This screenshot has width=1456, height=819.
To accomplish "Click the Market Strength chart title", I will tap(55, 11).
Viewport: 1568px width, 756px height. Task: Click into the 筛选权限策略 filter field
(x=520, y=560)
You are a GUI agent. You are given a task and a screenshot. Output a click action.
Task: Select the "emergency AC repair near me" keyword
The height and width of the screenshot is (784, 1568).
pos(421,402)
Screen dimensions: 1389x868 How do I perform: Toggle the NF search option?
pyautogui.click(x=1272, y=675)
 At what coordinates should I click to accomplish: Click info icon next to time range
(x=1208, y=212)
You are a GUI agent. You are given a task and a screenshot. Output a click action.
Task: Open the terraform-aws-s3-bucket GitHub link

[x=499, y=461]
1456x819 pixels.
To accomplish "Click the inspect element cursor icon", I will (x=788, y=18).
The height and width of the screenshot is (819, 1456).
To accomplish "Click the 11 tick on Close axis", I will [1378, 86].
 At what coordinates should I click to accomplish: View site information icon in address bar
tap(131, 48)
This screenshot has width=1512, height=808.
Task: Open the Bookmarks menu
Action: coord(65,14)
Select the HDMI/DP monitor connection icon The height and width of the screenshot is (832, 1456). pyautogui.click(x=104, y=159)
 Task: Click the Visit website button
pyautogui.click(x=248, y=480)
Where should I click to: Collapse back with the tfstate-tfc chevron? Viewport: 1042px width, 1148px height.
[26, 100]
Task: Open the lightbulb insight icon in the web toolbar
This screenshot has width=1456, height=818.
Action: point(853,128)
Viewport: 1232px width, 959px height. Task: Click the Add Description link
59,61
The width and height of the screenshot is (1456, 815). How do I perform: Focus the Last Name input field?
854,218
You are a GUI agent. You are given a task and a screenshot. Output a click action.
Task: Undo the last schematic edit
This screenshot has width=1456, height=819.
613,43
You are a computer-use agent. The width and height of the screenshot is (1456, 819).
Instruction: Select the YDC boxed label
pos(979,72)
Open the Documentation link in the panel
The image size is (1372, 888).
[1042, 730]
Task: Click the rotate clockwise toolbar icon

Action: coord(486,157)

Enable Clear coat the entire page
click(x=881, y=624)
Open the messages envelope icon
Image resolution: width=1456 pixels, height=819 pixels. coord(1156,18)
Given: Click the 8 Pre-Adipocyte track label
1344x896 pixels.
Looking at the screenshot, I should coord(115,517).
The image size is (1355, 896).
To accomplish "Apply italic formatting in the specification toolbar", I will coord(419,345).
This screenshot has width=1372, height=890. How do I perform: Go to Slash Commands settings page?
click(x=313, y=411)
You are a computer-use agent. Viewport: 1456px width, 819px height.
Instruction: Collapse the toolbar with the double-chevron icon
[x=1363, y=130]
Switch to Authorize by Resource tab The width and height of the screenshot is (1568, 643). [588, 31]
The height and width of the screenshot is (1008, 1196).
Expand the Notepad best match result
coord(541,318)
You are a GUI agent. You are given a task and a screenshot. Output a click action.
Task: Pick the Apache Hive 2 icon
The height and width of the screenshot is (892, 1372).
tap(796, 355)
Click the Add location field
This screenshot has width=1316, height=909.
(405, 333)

————————

WORK REQUEST: Please determine how many lines in the entries contain the word "computer" and answer with the number alone.

RESULT: 2